Transcribe each record exactly, but omit pictures.

════════════════════

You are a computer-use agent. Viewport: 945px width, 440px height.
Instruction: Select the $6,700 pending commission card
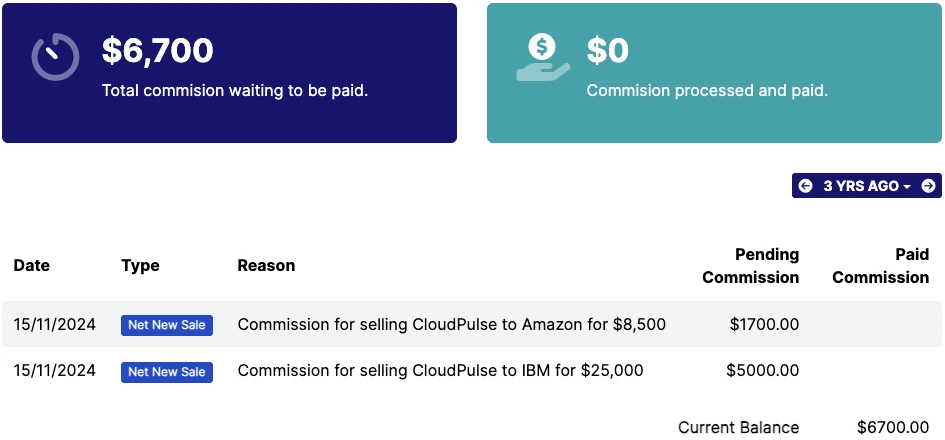[x=230, y=73]
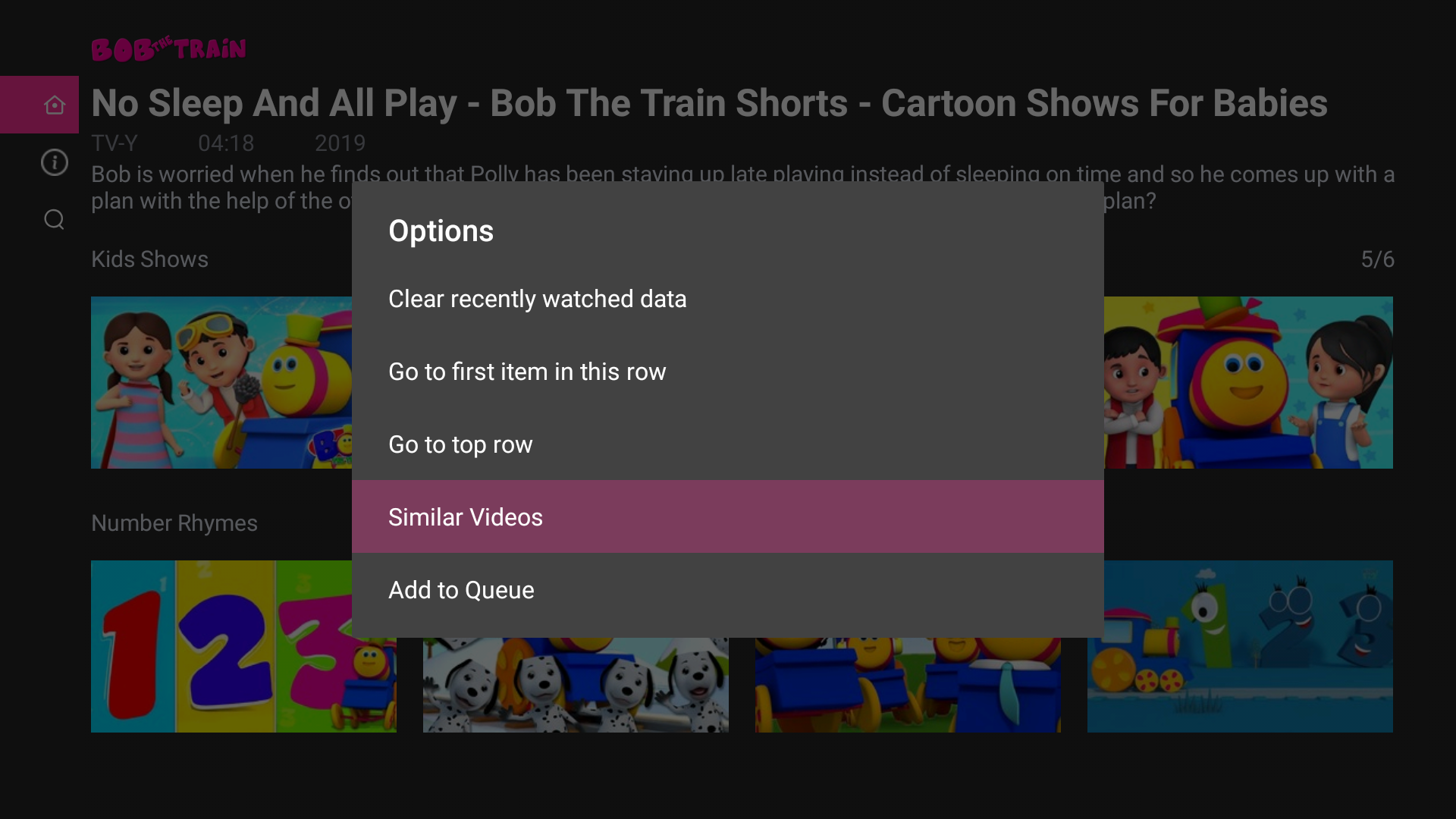Open the leftmost Kids Shows thumbnail

tap(220, 382)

════════════════════

• SOLUTION:
You are a computer-use agent. Viewport: 945px width, 440px height.
Instruction: Select the $6,700 pending commission card
[x=230, y=73]
Open the leftmost Kids Shows thumbnail

tap(220, 382)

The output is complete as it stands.